I am sharing both her note and my reply as I thought this was a topic that could lead to some fruitful discussion.
Her note first:
I have been following the AJC’s articles about the APS scandal, then the FAMU tragedy, and there are always reports about charter schools in the news. I do not have children yet, but I clearly remember my elementary public school days (I transferred to a private school in sixth grade and graduated from there as well). While I’m quite sure I was unaware of the politics of education back then, I fail to understand now why public school education is so complicated to figure out.
My question, Maureen, is why is educating our children so difficult?
I’m the first to admit that my grasp of politics is tenuous at best. But I fail to understand why dozens and dozens of minds smarter than mine cannot figure it out, either. Especially if they all come together and all want what is best for children and the future of America, maybe even the world.

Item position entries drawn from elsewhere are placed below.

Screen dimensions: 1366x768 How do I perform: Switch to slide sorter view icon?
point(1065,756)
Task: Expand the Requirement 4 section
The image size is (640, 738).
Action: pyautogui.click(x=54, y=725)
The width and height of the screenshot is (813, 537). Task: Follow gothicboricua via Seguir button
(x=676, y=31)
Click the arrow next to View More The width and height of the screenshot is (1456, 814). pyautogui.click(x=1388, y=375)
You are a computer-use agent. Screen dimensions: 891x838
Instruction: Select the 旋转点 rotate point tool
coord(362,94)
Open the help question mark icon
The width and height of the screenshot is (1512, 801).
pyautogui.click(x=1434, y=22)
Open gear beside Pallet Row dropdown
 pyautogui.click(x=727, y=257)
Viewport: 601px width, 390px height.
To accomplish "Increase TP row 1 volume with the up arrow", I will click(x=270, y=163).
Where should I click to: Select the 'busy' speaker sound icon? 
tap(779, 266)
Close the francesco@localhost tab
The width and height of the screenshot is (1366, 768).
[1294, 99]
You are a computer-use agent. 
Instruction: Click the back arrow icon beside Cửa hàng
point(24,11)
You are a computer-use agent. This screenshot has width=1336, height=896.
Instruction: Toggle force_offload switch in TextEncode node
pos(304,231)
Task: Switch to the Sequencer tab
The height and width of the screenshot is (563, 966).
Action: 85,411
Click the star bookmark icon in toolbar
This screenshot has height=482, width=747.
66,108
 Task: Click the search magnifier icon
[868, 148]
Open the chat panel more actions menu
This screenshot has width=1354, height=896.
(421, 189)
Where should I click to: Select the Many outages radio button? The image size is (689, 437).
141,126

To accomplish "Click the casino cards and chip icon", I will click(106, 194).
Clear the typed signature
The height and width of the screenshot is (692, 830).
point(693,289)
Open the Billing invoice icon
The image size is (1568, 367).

I’m afraid people are getting dumber by the day. I’m afraid of where we’ll be in another five to ten years when my future children start school; in 20 years when they’ve graduated, and in 30 or 50 years when they’ve produced children of their own and those children are well under way in the education system of this country.
Maureen, is all hope lost?
And here is my response:
I don’t think that the challenge is education, per se, but educating all kids, which was never a goal in the past.
Every state expected and accepted high dropout rates. Those dropouts could find work in mills and construction in the South and in factories in the North and Midwest. High schools, in fact, tracked kids academically, assigning only middle-class kids to the college tracks. It didn’t seem a crime as those lower-track students could still land jobs in steel mills and earn enough to support a family.
What has changed now is the job market.
Those kids who were ignored in the past — typically poor kids, no matter what their skin color — do not have jobs waiting for them if they drop out. So there is now a national commitment — perhaps unrealistic according to some people — to make sure every high schooler meets minimum academic standards. And we are going to test them to make sure.
There has also been a push to expose more kids to rigorous courses. So, even kids taking the so-called vo-tech track now take much tougher science and math. And it makes sense as factory manuals at chemical plants are as complex as college math textbooks, so kids have to have higher literacy and better math and science skills. Automation means that kids have to understand computer coding, which is math-driven.
So, is all hope lost? No, but I am not sure we, a nation, are willing to do what we need to do to close the achievement gap, which divides most acutely on income lines. My kids in middle school are taking math and science that I either never saw in a classroom or only saw once I reached high school.
To be ready for that level of material at age 11, kids have to have great reading skills, which are not hard to come by if your parents started reading to you when you were an infant and you grew up surrounded by books.
The first six years of children’s lives set the arc for their future academic success. If those six years are not spent in academic-rich environments — ideally in the home but, if not, in a great preschool — then the catch-up is costly. And I don’t think we are ready to pay that cost.
Kids of college graduates will, for the most part, do well in school because their parents believe in the importance of education and have embraced that in their own lives. And their parents will do what they can to live in communities with great schools. And there are many great schools in Atlanta.
But the schools in which most of the kids do not come from homes with a commitment to or history of academic excellence remain the challenge. How do you get the best teachers to agree to teach the most difficult and demanding students? How do you counter the anti-education messages those kids may be getting at home or in their neighborhoods? How do you keep them on track when they have no other supports?
I think those kids are the ones who are in trouble. And I am not sure that middle-class America has the political will to do what is necessary as it could be costly. I don’t think people want to deny these kids what they need; nervous middle-class parents are simply focused on their own kids and it is hard to see past their deepening concerns over getting their kids into good colleges, affording the tuition and then hoping their kids get a job in this lousy job market.
But I remain hopeful as I see pockets of excellence in many poor schools. Not enough. Not yet. But I think we are years ahead of where we were a generation ago when these kids and those schools were invisible. Now, we see them; we just aren’t sure how best to help them.